La seule présence de ces sept familles métisses les plus en vue du Haut Saguenay en cette année de passage (et il y en a bien d’autres de cette nature qui président au nouveau mouvement de colonisation), contredit à elle seule l’assertion non fondée et nullement expliquée des anthropologues québécois qui ne se privent pas d’assimiler erronément la collectivité ethno-culturelle métisse du Québec —ou à tout le moins celle du Saguenay–Lac-Saint-Jean— à celle des Canadiens français du Québec, ce qui est contraire à la réalité d’alors et d’aujourd’hui.
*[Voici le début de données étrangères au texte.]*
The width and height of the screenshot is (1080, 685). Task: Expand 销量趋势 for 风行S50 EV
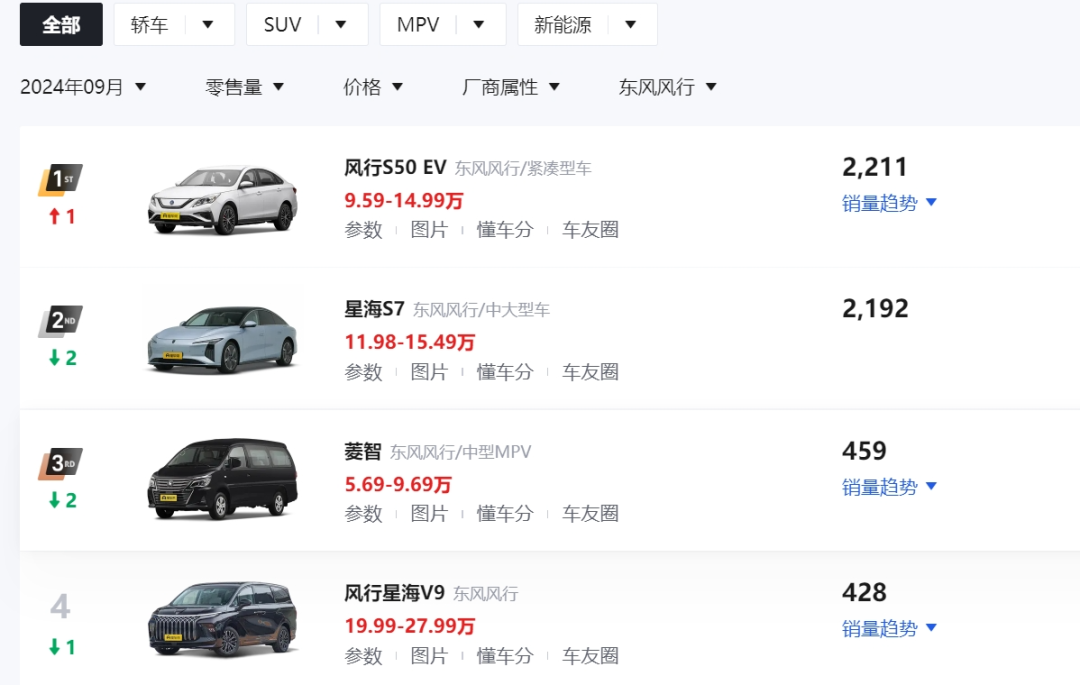(889, 203)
Pour preuve, reprenons simplement les faits : voilà donc sept chefs de clans mariés à au moins sept femmes indiennes ou métisses91, des hommes, plaît-il de le répéter, dont la nationalité est loin d’être majoritairement canadienne-française ; car il y a là, justement, deux Écossais de naissance (Peter McLeod Sr et Simon Ross92), deux Canadiens français de naissance (Michel Tremblay dit Gros-Michaud et Jean Dechêne), un Allemand de naissance (Cyriac Buckell), et deux Métis-indiens nés dans les Postes du Roi (Alexandre Murdock et Peter McLeod Jr.93).

En fait, pour remettre un tant soit peu les pendules à l’heure de l’historiographie québécoise, comprenons que les seuls points en commun qu’ont ces hommes ne sont pas l’origine et le lieu de naissance : mais la culture, qui exprime leur mode de vie individuel et celui de la collectivité dont ils participent ; et le triple fait d’avoir été résidents du Saguenay avant 1842, d’avoir pris pour épouse à la mode du pays des filles du Saguenay, et de tenir feu et lieu dans les environs de Chicoutimi avec force détermination après 1842. Point à la ligne.Dans l’histoire du Saguenay, et plus précisément dans celle de Chicoutimi, il est d’ailleurs beaucoup question du fameux « régime des fiers-à-bras » qui a prévalu à l’époque du fils McLeod, soit de son installation à la Rivière-du-Moulin, en 1842, à sa mort prématurée, en 1852. Comprenons que cette loi, si brutale, si burlesque et si répudiable soit-elle aux yeux de notre époque, c’est la « loi du pays », la loi des Métis de Chicoutimi, une manière de faire qui plante ses racines dans l’histoire des lieux et qui, rendue à son terme, est subitement subrogée par celle du droit anglais imposé par la marche du peuplement94.